After years of moving from one hiding place to another in an attempt to stay clear of the Israeli security establishment, Kamal Ghanem – who up until recently "starred" on Israel's list of most wanted Palestinians – is beginning to get used to his freedom.
Ghanem learned that he was targeted by Israeli security forces after reading a report published on Ynet in 2004. On Monday, he was surprised once again to discover that his name appears on a list of most wanted people pardoned by the Israeli government.
"For me, it means closure and a return to normal life," said Ghanem, whose presence in Ramallah's Mukataa compound along with former PA Chairman Yasser Arafat was one of the main reasons behind Israel's long siege of the area.
"The pardon is a step that gives me a real chance of normally and fully integrating back into life. Now I can focus on my family and go back to work and to school," he said.
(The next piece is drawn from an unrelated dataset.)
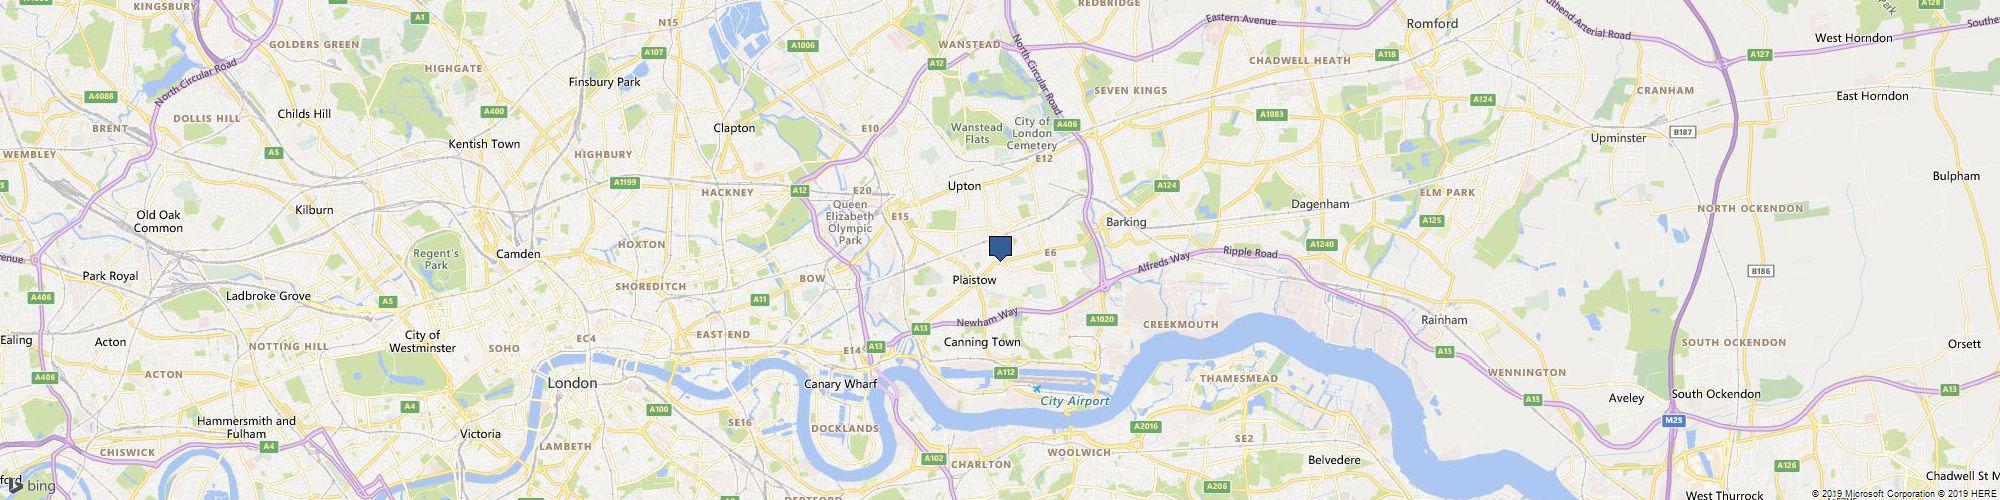Select the Regent's Park label
Viewport: 2000px width, 500px height.
[x=436, y=259]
As recently as Wednesday, Ghanem was declared as only entitled to a partial pardon. At first, he was instructed to stay inside the PA's headquarters, and later he was allowed to move within areas under complete Palestinian control.
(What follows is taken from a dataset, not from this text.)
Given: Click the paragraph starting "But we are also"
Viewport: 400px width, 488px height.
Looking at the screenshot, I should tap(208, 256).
"Now I can finally take my children out of Ramallah so they can visit my grandfather," Ghanem said excitedly, "This creates a new hope to start a new life, which I can only wish upon the entire Palestinian people. We are thirsty for freedom and dignity, and hope the Israelis give peace a real chance."
'Paid price for struggle'Although his path to freedom was already paved, Ghanem said he would not be able to erase from his memory all the events that took place throughout the years – from the beginning of the intifada until today.
"It was a period of time in which we tried to find a particular way to achieve freedom and liberty, and we paid the price for our struggle. Today reality is different, there is a phase that allows you to think of a different life," he said.
When Ghanem talked about the high price, he was referring to the six years during which he could not remain in the same place for more than a few hours for fear he would be assassinated.
In 2003 Ghanem's brother was killed when the family's woodshop was blown up by the IDF, who claimed it served as a hiding place.
"This period had many experiences that a whole generation went through. Many of my good friends were killed, others were arrested – so I was not alone," he concludes with a smile.